Patrick Fensham, Principal and Partner, SGS Economics and Planning said:

"What we have done is draw on our extensive experience in metropolitan and local strategic planning in Melbourne, Sydney, Canberra and SEQ to identify 'best practice' approaches for SEQ. SGS understands both the benefits associated with good planning and the costs of not getting things right.
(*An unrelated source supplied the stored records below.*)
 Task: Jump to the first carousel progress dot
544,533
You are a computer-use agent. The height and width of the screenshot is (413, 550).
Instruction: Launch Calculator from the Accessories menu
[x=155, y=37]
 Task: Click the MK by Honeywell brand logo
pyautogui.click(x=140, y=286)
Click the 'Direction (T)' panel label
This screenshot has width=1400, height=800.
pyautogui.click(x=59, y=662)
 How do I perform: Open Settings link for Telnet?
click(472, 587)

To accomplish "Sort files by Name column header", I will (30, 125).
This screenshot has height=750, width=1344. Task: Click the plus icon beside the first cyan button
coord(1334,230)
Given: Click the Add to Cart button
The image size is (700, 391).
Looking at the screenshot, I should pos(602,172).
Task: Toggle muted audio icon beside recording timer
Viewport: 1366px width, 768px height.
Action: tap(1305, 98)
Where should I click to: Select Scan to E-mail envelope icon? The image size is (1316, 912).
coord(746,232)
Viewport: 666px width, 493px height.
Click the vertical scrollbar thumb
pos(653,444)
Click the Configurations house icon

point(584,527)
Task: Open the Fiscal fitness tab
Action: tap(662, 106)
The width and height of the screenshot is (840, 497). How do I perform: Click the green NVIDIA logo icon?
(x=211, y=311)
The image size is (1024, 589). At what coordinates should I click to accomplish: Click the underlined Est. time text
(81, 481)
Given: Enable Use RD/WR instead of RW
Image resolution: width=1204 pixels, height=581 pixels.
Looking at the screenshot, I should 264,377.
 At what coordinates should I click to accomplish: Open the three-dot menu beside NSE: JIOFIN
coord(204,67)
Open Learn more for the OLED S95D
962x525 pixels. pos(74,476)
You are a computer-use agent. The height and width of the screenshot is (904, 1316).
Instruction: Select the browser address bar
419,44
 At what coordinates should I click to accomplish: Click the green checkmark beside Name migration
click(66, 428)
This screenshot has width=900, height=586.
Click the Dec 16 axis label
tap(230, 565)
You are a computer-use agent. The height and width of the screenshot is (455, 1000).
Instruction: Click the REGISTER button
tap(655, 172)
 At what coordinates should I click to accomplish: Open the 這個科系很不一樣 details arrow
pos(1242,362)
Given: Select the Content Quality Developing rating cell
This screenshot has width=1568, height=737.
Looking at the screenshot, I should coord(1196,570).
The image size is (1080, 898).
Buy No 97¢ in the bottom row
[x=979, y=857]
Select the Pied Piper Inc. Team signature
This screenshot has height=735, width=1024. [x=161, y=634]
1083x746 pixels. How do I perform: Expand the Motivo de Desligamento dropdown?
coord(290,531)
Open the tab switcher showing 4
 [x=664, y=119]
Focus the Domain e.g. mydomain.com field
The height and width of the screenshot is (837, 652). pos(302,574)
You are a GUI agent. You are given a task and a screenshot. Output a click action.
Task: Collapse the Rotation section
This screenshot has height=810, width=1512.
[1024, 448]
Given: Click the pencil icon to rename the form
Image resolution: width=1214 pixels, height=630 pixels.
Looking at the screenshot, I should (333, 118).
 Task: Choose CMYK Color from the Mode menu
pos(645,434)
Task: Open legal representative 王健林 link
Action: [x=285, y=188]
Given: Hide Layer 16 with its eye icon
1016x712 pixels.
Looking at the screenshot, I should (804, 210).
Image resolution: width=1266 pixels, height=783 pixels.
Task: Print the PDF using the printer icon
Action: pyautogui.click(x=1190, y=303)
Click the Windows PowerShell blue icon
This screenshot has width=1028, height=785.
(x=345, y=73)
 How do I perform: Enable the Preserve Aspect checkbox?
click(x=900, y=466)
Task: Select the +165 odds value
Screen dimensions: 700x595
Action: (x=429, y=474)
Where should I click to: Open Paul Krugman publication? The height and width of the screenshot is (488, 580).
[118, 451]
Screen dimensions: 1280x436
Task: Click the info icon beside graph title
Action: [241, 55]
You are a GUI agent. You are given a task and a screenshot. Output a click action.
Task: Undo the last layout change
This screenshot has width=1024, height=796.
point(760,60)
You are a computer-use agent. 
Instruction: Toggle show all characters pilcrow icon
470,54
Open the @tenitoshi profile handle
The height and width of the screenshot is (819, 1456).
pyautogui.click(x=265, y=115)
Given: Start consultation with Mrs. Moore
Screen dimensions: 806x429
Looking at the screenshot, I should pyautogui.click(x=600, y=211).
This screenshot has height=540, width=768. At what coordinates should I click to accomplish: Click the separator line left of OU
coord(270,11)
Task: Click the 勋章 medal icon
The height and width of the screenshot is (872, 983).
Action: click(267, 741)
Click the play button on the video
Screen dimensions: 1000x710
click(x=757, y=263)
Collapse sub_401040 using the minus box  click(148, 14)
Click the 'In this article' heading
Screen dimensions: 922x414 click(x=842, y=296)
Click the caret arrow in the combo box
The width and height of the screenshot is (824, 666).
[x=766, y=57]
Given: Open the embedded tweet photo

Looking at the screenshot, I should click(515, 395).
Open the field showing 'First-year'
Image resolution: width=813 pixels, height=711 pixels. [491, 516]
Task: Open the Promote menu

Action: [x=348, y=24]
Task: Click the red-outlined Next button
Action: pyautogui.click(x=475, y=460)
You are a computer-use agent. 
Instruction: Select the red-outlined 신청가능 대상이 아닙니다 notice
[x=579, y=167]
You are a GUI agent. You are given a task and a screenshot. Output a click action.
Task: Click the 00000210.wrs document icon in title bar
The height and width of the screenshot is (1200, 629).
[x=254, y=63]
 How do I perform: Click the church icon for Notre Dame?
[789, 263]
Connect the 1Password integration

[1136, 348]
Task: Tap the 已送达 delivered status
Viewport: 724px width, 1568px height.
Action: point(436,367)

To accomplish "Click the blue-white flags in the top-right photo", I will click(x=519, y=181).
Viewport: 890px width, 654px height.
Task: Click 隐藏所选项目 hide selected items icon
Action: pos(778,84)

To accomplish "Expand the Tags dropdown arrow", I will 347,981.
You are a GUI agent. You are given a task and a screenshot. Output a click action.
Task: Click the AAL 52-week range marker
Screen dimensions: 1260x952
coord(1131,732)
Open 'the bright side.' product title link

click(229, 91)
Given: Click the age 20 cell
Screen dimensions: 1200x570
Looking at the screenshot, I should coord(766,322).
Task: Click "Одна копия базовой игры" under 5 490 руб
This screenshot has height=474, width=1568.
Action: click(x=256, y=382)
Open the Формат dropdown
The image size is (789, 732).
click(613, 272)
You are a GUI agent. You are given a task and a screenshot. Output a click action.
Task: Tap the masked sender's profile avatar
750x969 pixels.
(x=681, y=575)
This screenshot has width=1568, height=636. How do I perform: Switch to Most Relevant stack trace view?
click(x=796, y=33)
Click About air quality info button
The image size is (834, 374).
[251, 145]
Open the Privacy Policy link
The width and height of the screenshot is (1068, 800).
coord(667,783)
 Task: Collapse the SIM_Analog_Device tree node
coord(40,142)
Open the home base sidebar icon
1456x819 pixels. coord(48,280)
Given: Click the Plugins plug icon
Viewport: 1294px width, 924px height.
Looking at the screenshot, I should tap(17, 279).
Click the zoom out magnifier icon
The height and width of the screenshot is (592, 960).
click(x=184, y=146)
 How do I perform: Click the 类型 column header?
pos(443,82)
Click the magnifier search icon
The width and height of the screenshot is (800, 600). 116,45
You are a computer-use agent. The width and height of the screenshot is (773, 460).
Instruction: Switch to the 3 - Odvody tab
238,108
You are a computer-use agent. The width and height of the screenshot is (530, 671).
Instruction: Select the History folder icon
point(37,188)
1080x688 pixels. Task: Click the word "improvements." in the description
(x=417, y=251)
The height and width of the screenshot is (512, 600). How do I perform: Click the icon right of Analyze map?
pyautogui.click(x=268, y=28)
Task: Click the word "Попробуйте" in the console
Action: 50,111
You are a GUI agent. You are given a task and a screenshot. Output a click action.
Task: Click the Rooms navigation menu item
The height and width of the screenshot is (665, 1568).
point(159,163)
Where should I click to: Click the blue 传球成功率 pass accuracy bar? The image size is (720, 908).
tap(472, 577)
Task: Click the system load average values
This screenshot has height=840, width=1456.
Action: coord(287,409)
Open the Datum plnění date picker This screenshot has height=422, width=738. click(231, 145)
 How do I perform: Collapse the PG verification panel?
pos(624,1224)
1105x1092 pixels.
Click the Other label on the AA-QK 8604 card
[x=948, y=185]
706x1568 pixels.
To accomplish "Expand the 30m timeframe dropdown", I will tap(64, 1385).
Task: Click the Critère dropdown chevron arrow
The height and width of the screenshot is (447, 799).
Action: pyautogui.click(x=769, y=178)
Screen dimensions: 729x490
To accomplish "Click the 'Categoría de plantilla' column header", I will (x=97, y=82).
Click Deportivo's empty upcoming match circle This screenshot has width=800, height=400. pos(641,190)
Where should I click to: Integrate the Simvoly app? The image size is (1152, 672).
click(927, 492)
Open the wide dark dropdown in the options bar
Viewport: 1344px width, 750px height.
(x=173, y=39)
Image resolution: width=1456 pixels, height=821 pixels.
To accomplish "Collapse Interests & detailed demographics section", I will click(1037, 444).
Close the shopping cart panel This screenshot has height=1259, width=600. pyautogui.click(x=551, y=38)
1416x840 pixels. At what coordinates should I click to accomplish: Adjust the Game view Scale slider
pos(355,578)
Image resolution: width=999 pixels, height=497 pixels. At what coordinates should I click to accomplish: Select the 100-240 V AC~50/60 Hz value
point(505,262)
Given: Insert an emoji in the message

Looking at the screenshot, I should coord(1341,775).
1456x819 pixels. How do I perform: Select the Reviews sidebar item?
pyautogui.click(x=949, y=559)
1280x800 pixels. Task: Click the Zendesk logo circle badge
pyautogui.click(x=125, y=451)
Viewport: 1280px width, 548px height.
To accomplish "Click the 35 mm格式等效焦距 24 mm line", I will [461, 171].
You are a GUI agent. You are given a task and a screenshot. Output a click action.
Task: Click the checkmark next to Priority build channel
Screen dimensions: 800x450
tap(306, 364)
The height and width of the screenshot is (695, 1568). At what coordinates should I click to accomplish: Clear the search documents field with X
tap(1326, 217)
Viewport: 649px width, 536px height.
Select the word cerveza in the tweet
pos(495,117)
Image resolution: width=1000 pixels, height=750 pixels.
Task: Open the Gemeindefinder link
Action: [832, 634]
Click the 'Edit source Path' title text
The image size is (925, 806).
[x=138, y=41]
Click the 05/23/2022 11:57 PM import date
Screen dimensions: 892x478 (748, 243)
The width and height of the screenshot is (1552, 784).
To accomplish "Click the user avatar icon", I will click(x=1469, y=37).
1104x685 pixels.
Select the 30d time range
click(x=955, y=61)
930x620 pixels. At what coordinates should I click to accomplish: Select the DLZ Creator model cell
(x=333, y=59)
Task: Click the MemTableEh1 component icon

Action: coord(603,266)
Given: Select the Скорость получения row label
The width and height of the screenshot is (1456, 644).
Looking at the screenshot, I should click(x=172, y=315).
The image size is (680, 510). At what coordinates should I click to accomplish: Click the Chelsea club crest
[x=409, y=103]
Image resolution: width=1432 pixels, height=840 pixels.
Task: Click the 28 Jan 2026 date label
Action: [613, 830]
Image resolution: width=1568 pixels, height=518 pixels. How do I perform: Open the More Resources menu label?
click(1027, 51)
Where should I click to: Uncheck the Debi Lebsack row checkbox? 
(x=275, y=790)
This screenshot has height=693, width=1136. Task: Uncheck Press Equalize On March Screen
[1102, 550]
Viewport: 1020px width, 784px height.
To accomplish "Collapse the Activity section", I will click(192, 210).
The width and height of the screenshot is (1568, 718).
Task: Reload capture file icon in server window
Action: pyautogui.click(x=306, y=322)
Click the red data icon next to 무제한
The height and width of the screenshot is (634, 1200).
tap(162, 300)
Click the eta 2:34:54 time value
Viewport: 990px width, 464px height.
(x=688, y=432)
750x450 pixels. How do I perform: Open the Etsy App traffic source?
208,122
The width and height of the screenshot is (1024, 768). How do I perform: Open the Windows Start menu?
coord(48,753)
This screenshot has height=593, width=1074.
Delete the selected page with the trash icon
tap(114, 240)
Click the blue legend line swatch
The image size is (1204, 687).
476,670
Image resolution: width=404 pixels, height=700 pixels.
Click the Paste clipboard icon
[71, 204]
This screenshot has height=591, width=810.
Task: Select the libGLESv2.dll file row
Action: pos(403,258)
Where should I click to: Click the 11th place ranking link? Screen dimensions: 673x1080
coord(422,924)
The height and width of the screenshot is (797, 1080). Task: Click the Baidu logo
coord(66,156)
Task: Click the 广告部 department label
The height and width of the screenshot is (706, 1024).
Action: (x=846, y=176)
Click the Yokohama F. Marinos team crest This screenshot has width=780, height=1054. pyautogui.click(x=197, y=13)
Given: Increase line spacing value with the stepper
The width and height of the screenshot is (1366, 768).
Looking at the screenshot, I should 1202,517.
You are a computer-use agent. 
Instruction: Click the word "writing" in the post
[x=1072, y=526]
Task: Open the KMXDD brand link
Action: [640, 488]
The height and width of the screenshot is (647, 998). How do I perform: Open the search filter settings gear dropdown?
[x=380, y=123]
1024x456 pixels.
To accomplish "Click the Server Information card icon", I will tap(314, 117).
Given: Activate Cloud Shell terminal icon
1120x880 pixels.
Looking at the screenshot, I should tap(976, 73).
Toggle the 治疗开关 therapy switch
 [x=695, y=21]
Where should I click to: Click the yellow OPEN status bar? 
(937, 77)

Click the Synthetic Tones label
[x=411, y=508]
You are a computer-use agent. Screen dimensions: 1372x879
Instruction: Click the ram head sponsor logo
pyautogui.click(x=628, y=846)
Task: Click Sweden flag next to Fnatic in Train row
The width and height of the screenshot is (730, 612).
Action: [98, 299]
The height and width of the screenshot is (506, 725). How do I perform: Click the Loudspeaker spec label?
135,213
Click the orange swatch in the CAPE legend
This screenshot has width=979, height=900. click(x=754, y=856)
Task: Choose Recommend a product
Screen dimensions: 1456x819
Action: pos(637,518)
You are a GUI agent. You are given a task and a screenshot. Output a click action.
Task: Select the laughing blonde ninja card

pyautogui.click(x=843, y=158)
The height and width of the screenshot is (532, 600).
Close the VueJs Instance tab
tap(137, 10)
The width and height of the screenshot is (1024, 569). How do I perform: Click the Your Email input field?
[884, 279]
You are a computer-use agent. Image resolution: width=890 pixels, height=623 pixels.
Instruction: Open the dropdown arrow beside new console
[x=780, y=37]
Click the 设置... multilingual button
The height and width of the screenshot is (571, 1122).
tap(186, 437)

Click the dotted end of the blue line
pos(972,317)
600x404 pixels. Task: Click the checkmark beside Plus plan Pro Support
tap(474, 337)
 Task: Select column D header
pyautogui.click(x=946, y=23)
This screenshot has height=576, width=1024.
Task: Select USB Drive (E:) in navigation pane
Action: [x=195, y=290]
We bring these perspectives to our best practice advice.

"Our Best Practice Report (PDF 3mb) emphasises that there are community wide and household benefits from better planning for a more compact city.

"The research and evidence tells us that if SEQ built more dwelling in already developed areas than is currently the case, the community as a whole stands to benefit and save money - because existing infrastructure and services are better utilised and less new infrastructure is required.

"Households also stand to benefit from a reduction in the rate of outward urban growth - with lower costs of living, more households closer to more of the jobs in SEQ, more opportunities for women to contribute to the economy because they will be closer to jobs which are matched to their qualifications, and lower transport and travel costs which drain household budgets.

"The environment benefits too - with less destruction of habitat and less risk and exposure to flooding and climate hazards.

Queensland Conservation Council Director Dave Copeman said:

"The report shows we can't keep building new suburbs around the urban fringes, when in reality these greenfield developments are slower to develop, more expensive and riskier, including to the environment.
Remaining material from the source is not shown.